With a collection of 15 “All-Stars,” as well as 17 established groups, ranging from big band to solo pianist, The Jazz Cruise on the Oosterdam could offer some very special events. One of them featured Ken Peplowski leading a group of fellow saxophonists and a rhythm section on some of Benny Carter’s legendary arrangements for sax section and rhythm from both the 1930s and 1960s. And there was trombonist Gordon and guitarist Malone, sitting in with pianist Johnny O’Neal’s Trio; trumpeter Eddie Allen sharing the stage with his early idol, Clark Terry, and a tribute to the late Ray Brown, played by 13 bassists together on the showroom stage.

The 6th Annual Jazz Party at Sea took place in early December on a weeklong cruise by the NCL ship, Norwegian Sun, out of New Orleans and into the Gulf of Mexico and Western Caribbean. Aboard were about 40 jazz musicians and over 900 jazz cruisers, representing roughly half the passengers on the ship.

“We have to make the jazz exclusive to our passengers who book the Jazz Party at Sea,” explained Joe Segal, who along with Bud Shank and Jimmy Heath, was celebrating his 80th birthday on the cruise, which featured souvenir T-shirts displaying caricatures of the three and the inscription: “A Lifetime of Jazz.” Since the ship also carried a full complement of its own entertainers-from musicians, dancers and singers to variety acts-Segal says “we have to work against the ship’s scheduled entertainment,” meaning that jazz in the main showroom was after 10:30 at night, and in the other larger “disco” showroom, in the afternoons and either later or earlier in the evening, depending on the disco’s schedule. Still, there was jazz in one or more venues on board every day from early or mid-afternoon until the wee hours.

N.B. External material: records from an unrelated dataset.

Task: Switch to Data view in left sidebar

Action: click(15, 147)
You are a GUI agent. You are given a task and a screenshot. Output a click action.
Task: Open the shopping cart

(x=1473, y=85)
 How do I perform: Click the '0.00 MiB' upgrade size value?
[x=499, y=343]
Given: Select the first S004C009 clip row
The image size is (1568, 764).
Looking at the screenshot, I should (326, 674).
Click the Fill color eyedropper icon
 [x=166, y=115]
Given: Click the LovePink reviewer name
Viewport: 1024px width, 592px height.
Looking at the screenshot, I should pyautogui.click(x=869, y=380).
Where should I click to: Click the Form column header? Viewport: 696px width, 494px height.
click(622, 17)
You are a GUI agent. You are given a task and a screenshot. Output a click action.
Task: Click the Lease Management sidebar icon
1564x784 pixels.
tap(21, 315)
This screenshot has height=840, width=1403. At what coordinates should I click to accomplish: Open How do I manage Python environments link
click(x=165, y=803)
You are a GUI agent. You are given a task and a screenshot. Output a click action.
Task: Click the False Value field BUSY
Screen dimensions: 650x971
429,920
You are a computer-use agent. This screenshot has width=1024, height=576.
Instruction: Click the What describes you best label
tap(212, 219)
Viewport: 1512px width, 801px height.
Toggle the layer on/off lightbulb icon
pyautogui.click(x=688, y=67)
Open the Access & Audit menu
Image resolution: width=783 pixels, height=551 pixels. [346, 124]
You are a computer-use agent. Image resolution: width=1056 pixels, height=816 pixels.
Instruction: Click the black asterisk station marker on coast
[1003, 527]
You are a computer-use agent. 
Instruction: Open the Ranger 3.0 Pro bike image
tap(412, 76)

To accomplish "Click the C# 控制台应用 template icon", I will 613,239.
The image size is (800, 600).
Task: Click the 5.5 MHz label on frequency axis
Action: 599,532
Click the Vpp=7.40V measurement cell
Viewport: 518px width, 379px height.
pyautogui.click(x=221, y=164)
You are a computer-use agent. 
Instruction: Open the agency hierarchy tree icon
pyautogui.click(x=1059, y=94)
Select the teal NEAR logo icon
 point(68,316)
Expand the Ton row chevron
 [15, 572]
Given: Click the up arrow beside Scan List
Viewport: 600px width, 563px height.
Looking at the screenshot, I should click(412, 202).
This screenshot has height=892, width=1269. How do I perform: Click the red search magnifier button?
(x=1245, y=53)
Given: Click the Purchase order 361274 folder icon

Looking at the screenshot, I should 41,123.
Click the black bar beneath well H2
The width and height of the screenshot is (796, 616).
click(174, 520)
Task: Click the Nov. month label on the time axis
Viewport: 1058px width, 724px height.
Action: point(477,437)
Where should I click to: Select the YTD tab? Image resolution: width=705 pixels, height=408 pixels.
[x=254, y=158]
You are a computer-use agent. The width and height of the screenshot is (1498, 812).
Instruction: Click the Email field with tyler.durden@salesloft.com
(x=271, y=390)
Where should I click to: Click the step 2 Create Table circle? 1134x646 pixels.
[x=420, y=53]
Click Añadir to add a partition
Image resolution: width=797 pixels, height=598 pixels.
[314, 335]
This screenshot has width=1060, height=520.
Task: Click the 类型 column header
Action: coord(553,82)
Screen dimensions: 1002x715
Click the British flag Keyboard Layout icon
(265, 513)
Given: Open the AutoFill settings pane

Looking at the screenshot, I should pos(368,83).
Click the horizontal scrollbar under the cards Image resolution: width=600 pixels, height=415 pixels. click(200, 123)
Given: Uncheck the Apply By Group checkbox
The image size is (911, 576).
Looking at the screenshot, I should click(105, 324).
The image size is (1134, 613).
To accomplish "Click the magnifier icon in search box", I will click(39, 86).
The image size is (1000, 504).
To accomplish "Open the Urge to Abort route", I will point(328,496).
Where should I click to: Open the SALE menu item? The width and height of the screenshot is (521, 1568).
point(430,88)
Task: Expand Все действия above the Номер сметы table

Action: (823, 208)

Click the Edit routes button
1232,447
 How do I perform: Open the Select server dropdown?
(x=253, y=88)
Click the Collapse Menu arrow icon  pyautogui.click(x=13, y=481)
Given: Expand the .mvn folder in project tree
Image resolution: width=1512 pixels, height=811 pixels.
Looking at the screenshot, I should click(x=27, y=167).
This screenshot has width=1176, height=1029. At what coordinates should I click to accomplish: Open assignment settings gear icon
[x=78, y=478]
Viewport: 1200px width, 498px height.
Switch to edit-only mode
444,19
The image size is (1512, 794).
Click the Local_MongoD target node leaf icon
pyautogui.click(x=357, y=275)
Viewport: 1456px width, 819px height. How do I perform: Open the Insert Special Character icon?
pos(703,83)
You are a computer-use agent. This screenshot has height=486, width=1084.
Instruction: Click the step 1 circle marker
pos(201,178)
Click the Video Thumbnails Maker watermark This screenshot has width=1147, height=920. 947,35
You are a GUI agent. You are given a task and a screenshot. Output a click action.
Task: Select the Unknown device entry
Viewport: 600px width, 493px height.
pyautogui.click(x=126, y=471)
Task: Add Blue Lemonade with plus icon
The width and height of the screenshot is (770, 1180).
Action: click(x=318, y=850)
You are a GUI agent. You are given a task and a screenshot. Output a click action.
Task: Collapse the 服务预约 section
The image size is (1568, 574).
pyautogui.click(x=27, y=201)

Segal and his son Wayne shuffled around the musicians for a lot of mixing and matching. So one day you could catch saxophonist-flutist David “Fathead” Newman with pianist Danilo Perez’s trio, another day with organist Joey DeFrancesco’s trio. Vibist Bobby Hutcherson also played with both trios, and with the Heath Brothers Quartet. Also floating among various groupings were saxophonists Shank, Woods and Golson; pianists Junior Mance, Stu Katz and Willie Pickins; trombonist Curtis Fuller; and trumpeter Jim Rotondi, on board as a member of Eric Alexander’s quintet.

Malone found pluses and minuses on both. “I enjoyed being able to take my own band on the Oosterdam,” he said on the Norwegian Sun, where he was appearing in duo with pianist Benny Green. “But my cabin didn’t have an outside balcony, something I really appreciate on this cruise. But here I’m not too happy about the sound equipment, which is a bit of a drag. And while both cruises had a lot of great musicians, the ones here are such hip guys, such legends. It was great to hear them tell stories and even greater when Phil Woods sat in with Benny and me for a whole set; that was unforgettable.”